Text section:
::::

Log In

Reset Password

From a family recipe to a household name...

Something Brewing: Jim Koch

I'm like the Johnny Appleseed of beer," says Jim Koch, chief executive of the Boston Beer Company, as he pours the perfect glass of beer in a Bermuda bar.

His beer is exported all over the world, and this week the whole company is celebrating a successful year by having their National company meeting in Bermuda.

Eighteen years ago Mr. Koch took a family recipe for brewing beer and made the first ever batch of it in his kitchen.

Now the chief executive of a New York stock exchange listed company, Mr. Koch still tastes a bottle of every beer produced.

He is surprisingly slim, considering. "I learnt that secret from my father," says Mr. Koch. "There's food in the beer, but there's no beer in food."

Mr. Koch comes from a long line of beer makers - six generations before him were master brewers. Beer making was part of family lore, but he was the first to make a fortune from it.

His father and grandfather did not own a brewery. "They worked for other people; they were like the chefs in other peoples' breweries," he explains

He himself had gone in an entirely different direction at school, taking both a business and law degree at Harvard.

::::

Exercise details:
According to the profile of Jim Koch, how many generations before him were master brewers?

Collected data
::::

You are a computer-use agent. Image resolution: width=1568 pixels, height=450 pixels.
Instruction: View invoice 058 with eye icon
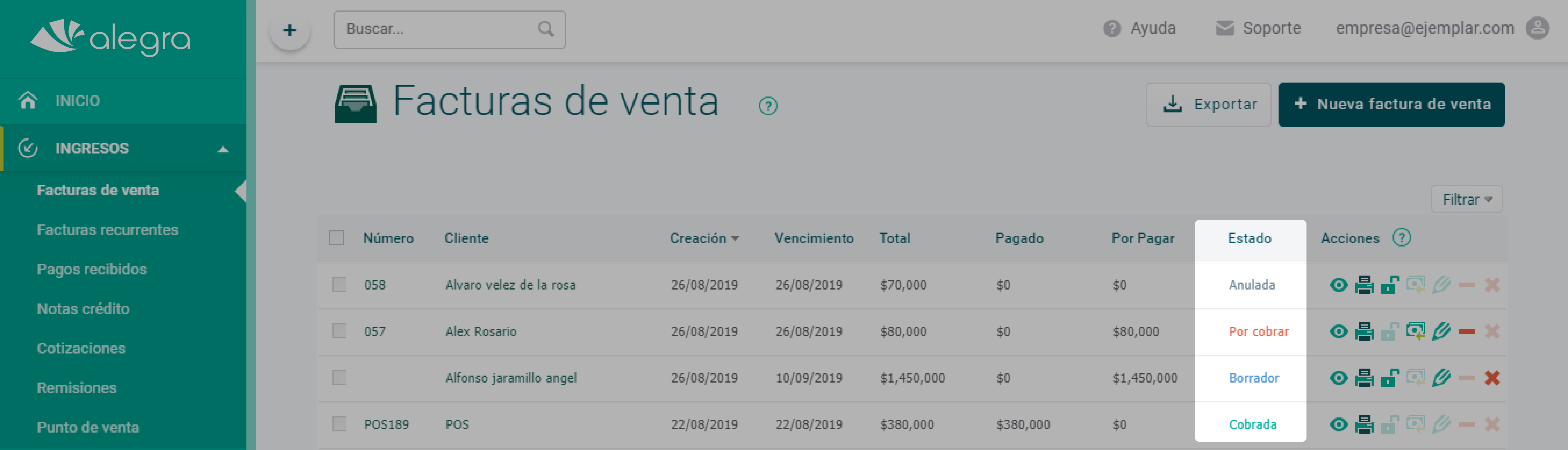1338,285
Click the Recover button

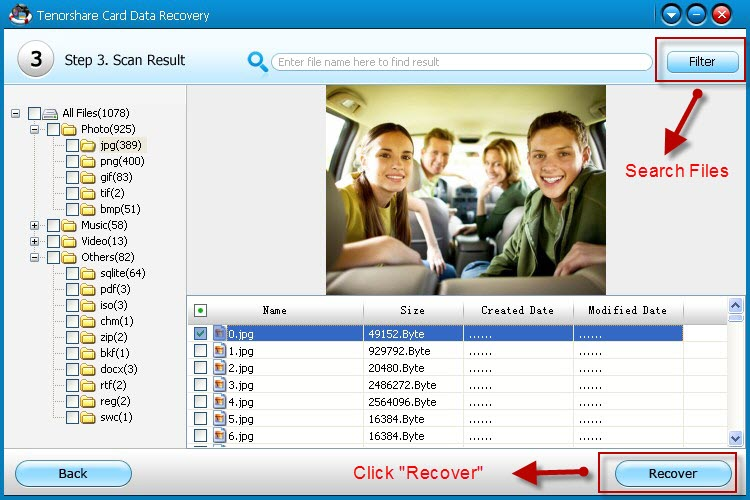(x=672, y=473)
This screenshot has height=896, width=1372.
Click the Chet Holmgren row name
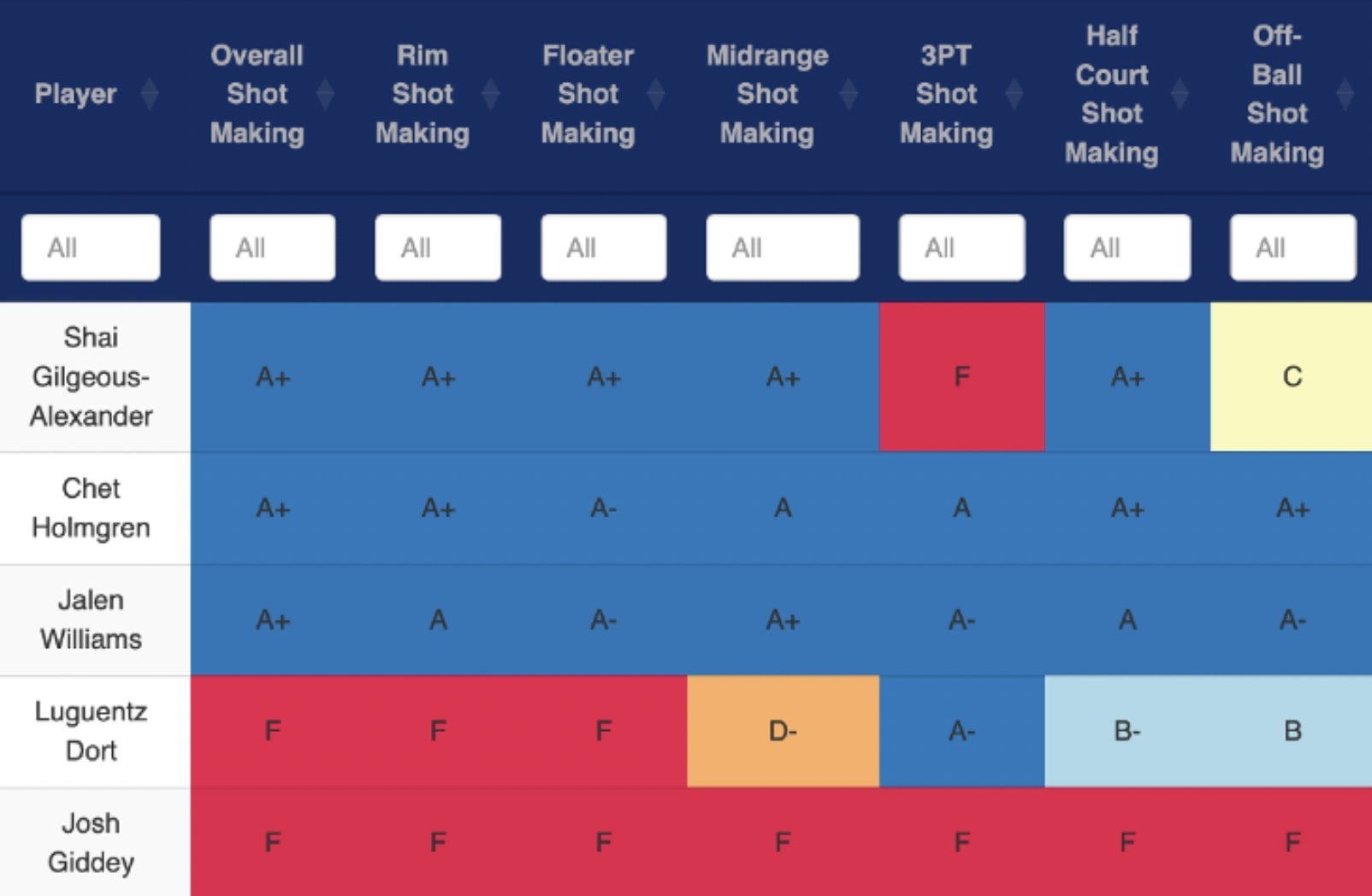92,508
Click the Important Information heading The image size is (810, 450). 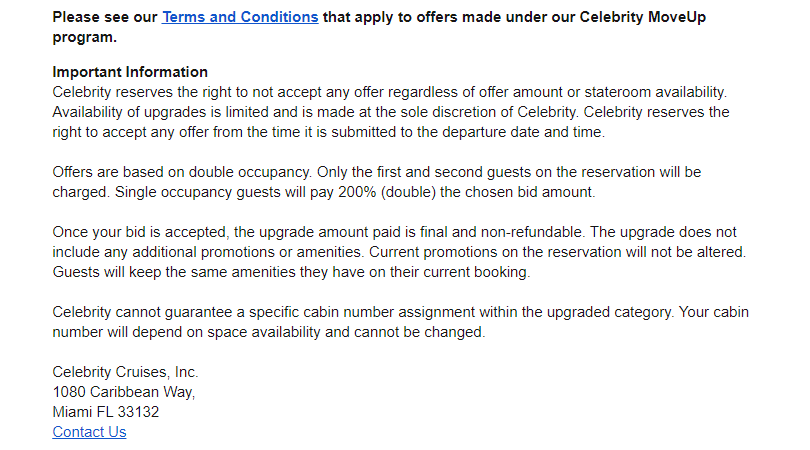(130, 72)
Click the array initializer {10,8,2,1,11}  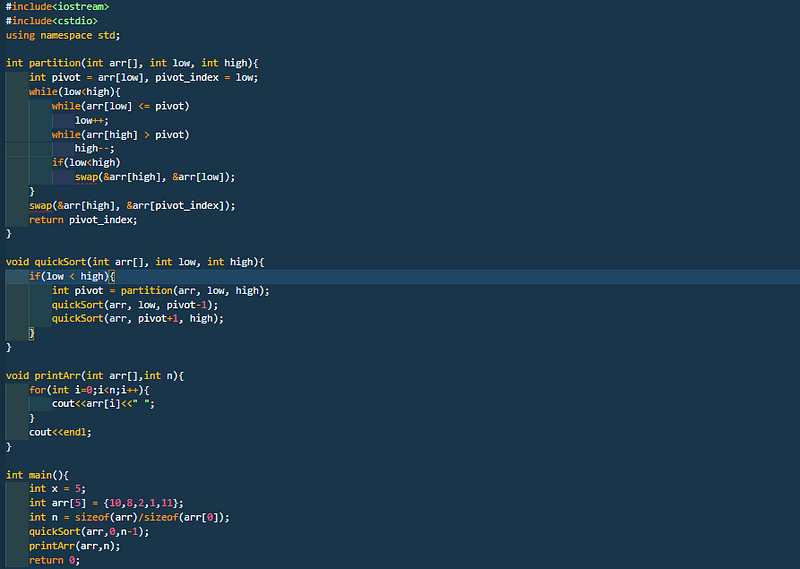pyautogui.click(x=143, y=503)
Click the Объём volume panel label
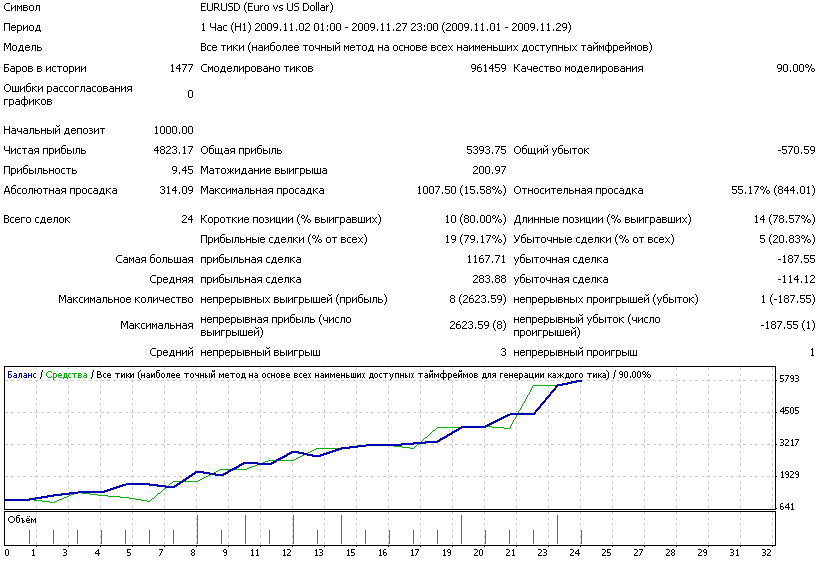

::::

The completed task:
Six generations